Depression is a daunting and insidious disease for those who live with it, who live around it, and who treat it. Not only is it difficult to diagnose and treat, it may also go unrecognized for years on end, effectively placing a stranglehold on millions of human lives during their most formative and productive years.

But this is one serious medical condition that is highly treatable and often curable. Their are many treatment options available to those who live with depression, not the least of which, now, is hypericum. The appearance of St. John’s wort on the therapeutic landscape, as an effective, natural, safe, and inexpensive antidepressant, may be the most heartening medical development to occur in the field of depression for years.

Remember, too, that depression is a quintessentially body-mind-spirit disease, with physical, mental, and emotional components. Alternative medicine, therefore, with its emphasis on holistic treatment and total health, has much to offer in the support of depression, besides the benefits of hypericum.

For one, many other herbs combine well with hypericum in teas and tonics which can provide additional short-term support during treatment for depression. Some of the herbs that share hypericum’s calming properties are valerian (Valeriana officinalis), lobelia (Lobelia inflata), hops (Humulus lupulus), rosehips (Rosa canina), and balm (Melissa officinalis). Herbs that share hypericum’s immune-strengthening and energy-enhancing actions are echinacea (Echinacea augustifolia), ginseng (Panax ginseng), ginger (Zingiber officinale), and cinnamon (Cinnamomum zeylandicum). Check your local health food stores for teas and tonics containing these herbs, or try one of the recipes we share at the end of this chapter.

Good nutrition, nutritional supplements, gentle body-mind exercises such as t’ai chi, chiropractic manipulation, massage, and meditation techniques all can add immeasurably to physical and emotional well-being. Many of the reference books we list in the back of the book, particularly those under Chapter One, provide wonderful instruction in using the therapeutic tools of alternative medicine to help treat depression.

St. John’s Wort Calming Tea

This is a soothing tea for body and soul during particularly stressful times, or when you are feeling especially anxious. Use dried herb for the ingredients.

  • 2 teaspoons St. John’s wort
  • 1 teaspoon rosehips
  • 1 teaspoon balm
  • 1 teaspoon valerian
  • 4-5 cups pure spring water, boiled

Place all the dried herb ingredients in a large glass or enameled teapot that you have prewarmed with hot water. (Discard the hot water before adding herbs.) Pour boiling spring water over the herbs, cover the pot, and allow tea to steep for 15 minutes. Strain into a cup or mug and season to taste with honey.

Drink three to four cups of this tea evenly spaced throughout the day, between meals. You may leave the pot out on your kitchen counter and drink the tea at room temperature. If you prefer your tea hot, gently warm (not boil) the tea in a glass or enameled pot on top of the stove, or add 1-2 teaspoons boiling water to a cup of lukewarm tea. Never microwave herbal tea. Discard any leftover teas and grounds at the end of the day.

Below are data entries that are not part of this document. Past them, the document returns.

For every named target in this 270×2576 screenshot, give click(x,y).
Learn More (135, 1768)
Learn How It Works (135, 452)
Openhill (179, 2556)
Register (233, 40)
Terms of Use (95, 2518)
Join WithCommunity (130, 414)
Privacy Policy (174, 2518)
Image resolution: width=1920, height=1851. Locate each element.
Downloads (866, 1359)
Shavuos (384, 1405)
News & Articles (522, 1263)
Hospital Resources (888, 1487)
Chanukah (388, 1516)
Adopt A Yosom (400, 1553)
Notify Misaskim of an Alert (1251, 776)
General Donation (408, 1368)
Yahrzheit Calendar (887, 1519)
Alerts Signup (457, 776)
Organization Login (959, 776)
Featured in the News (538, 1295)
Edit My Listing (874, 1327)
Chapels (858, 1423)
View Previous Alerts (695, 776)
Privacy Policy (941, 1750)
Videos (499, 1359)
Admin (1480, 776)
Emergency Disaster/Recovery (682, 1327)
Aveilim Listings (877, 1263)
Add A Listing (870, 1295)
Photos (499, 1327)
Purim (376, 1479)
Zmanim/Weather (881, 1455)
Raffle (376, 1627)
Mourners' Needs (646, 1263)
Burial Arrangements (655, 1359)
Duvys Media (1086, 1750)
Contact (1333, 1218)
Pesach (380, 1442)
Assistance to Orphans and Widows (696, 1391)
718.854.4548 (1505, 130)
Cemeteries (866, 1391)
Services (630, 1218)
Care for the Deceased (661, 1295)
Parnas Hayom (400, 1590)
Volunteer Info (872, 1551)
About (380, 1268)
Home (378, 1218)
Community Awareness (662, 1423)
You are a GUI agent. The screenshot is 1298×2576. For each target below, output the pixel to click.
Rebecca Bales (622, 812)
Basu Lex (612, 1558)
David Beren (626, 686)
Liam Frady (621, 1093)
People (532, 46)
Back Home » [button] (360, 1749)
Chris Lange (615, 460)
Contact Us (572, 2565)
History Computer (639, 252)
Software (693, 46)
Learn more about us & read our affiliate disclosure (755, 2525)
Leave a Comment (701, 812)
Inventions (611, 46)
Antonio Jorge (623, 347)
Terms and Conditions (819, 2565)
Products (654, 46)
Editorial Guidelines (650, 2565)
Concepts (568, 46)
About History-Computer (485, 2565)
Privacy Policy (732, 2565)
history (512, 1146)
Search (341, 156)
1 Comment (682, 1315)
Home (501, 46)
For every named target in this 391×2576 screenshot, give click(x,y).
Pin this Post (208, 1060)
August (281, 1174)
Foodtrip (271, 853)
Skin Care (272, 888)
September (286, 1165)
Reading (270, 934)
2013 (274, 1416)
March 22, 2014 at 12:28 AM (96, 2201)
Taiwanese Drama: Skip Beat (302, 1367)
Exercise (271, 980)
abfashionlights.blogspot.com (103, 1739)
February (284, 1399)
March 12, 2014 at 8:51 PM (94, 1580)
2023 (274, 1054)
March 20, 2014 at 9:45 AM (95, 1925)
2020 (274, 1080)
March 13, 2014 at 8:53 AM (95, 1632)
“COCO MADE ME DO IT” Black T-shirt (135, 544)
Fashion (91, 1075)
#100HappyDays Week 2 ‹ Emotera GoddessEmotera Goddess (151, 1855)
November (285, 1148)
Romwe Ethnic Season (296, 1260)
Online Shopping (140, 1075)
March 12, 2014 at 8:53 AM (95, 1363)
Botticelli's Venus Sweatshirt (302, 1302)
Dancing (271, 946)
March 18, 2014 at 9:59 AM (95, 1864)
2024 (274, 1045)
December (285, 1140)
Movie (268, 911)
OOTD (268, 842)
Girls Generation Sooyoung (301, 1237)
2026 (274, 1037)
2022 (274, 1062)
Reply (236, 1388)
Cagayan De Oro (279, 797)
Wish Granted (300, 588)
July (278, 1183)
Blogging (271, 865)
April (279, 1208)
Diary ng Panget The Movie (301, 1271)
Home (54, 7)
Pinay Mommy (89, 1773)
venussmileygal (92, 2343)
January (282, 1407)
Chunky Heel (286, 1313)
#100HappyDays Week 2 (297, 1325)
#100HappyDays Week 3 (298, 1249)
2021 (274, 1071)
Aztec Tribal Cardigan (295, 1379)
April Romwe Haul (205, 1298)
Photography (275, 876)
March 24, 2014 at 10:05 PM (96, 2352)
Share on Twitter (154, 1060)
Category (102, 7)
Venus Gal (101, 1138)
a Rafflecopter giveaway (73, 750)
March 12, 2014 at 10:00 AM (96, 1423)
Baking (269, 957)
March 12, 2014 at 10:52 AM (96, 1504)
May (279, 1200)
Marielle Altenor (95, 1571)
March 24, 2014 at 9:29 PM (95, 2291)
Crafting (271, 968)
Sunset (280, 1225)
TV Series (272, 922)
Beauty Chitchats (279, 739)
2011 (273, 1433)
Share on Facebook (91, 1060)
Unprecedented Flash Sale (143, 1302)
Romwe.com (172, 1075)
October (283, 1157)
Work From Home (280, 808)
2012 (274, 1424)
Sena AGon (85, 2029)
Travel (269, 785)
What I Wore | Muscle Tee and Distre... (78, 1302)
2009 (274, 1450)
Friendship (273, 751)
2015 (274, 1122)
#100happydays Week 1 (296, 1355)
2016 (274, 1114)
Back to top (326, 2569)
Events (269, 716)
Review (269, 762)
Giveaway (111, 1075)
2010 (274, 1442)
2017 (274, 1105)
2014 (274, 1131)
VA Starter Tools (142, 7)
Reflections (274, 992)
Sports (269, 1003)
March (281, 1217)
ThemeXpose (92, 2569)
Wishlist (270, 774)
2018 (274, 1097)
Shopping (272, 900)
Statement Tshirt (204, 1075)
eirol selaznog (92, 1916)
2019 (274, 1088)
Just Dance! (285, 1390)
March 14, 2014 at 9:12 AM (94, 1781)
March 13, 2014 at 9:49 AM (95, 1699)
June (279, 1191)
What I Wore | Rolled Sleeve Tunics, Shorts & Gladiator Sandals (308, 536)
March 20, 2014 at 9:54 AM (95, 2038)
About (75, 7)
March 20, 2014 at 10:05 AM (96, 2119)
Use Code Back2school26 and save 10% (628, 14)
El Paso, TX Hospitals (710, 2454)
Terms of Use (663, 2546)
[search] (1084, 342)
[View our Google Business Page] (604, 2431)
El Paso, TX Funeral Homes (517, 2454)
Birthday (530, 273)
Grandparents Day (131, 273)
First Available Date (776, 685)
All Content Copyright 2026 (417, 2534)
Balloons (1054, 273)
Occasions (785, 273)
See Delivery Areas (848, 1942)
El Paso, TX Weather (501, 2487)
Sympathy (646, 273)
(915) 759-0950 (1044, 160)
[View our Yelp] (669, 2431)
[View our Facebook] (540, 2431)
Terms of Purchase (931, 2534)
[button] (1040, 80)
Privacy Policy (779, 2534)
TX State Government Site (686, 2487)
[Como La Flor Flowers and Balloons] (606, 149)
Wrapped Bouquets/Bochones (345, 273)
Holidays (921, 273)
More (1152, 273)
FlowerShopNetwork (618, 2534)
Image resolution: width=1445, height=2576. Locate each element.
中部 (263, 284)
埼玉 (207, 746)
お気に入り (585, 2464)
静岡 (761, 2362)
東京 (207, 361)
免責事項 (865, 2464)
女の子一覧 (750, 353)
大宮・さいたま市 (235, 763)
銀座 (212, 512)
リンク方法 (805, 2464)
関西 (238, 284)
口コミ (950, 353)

St. John’s Wort Restorative Tea

This tea is a true tonic. It has both a balancing effect on the emotions and an energizing effect on the body and brain. It’s especially good for those days when you are feeling physically low and mentally fuzzy, but still need to get things done! Use dried herb for the ingredients.

  • 2 teaspoons St. John’s wort
  • 1 teaspoon lavender
  • 1 teaspoon peppermint
  • 1 teaspoon rosemary
  • 4-5 cups pure spring water, boiled

Place all the dried herb ingredients in a large glass or enameled teapot that you have prewarmed with hot water. (Discard the hot water before adding herbs.) Pour boiling spring water over the herbs, cover the pot, and allow tea to steep for 15 minutes. Strain into a cup or mug and season to taste with honey.

Drink three to four cups of this tea evenly spaced throughout the day, between meals. You may leave the pot out on your kitchen counter and drink the tea at room temperature. If you prefer your tea hot, gently warm (not boil) the tea in a glass or enameled pot on top of the stove, or add 1-2 teaspoons boiling water to a cup of lukewarm tea. Never microwave herbal tea. Discard any leftover teas and grounds at the end of the day.